Um dia li uma crónica do Miguel Esteves Cardoso que quase me reconciliou com a deficiência: o Miguel escrevia que “o amor e a memória conspiram juntos. É por não nos conseguirmos lembrar de quem amamos que temos de estar sempre junto dela. A olhar para ela. Cada vez que a vejo sou apanhado de surpresa”. Muito romântico, sem duvida. Durante alguns minutos achei que, afinal, estava certo. Mas depois cheirou-me a queimado na sala e percebi que tinha deixado estorricar uma carne que estava a assar no forno. Esquecimento. Foi-se o romantismo.
Agora, há poucas semanas, tudo mudou.
O jornalismo já me tinha ensinado que há sempre duas formas de observar qualquer tema, e que a dicotomia bom/mau é demasiado redutora para resolver a vida. Mas foi preciso uma ideia radical para me acordar para o lado bom desta realidade. Passou-se nas páginas do jornal “Pùblico”, numa entrevista de Isabel Lucas a António Lobo Antunes. Às tantas, fala-se da memória e o escritor tem esta tirada absolutamente surpreendente: "A minha memória é terrível.

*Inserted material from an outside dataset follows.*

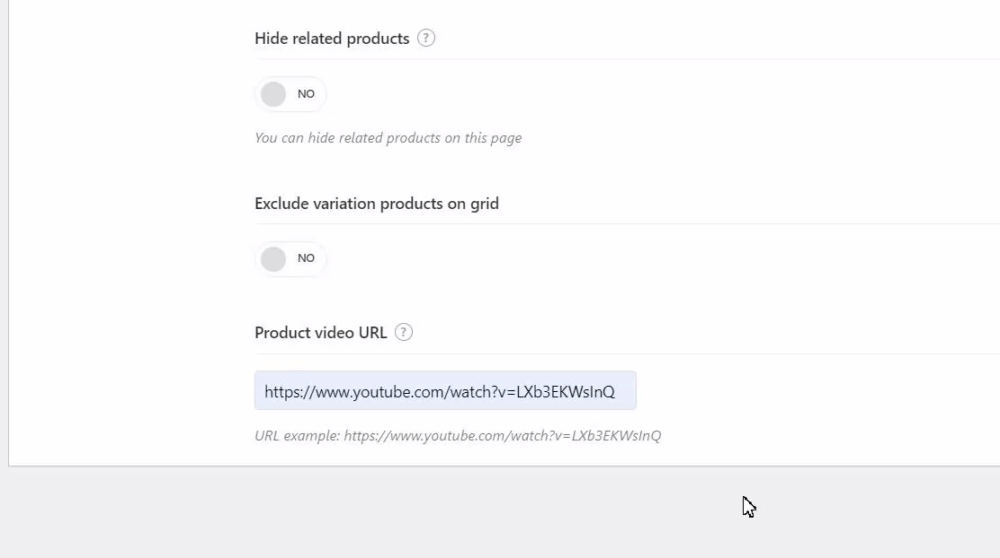Image resolution: width=1000 pixels, height=558 pixels.
Task: Click the NO text on Exclude variation switch
Action: click(x=306, y=259)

Tenho uma memória péssima, lembro-me de tudo. Parece aqueles tecidos a que se pega tudo”.
Fiquei varado. Paralisado. Sem reacção. Nunca me ocorrera essa variante: lembrarmo-nos de tudo pode ser ainda pior do que não nos lembrarmos de nada! E não é que é verdade?
O facto de me esquecer, em muitos casos, alivia. Desculpo, perdoo e relativizo com enorme facilidade, não tenho muito tempo para remoer nos factos. Desaparecem. Esfumam-se. Morrem.
Aos poucos, recuperando o fôlego, comecei a pensar pela cabeça de Lobo Antunes e a tentar imaginar o que seria se tivesse uma excelente memória. Não demorei muito a fazer as pazes com a minha condição e começar, por fim, a dar-lhe algum valor.
É verdade: viver com memória de galinha dá trabalho e obriga a uma ginástica cansativa - mas, por outro lado, livra-nos de tanto lixo, tanta irrelevância, que nos liberta para a paz de espírito. E foi graças a António Lobo Antunes (cujo primeiro livro, nem por acaso, se intitula “Memória de Elefante”…), que percebi que certos defeitos podem num ápice passar a qualidades. Só espero não me esquecer da frase dele. Vou já tomar nota: “Tenho uma memória péssima, lembro-me de tudo”. Era assim, não era?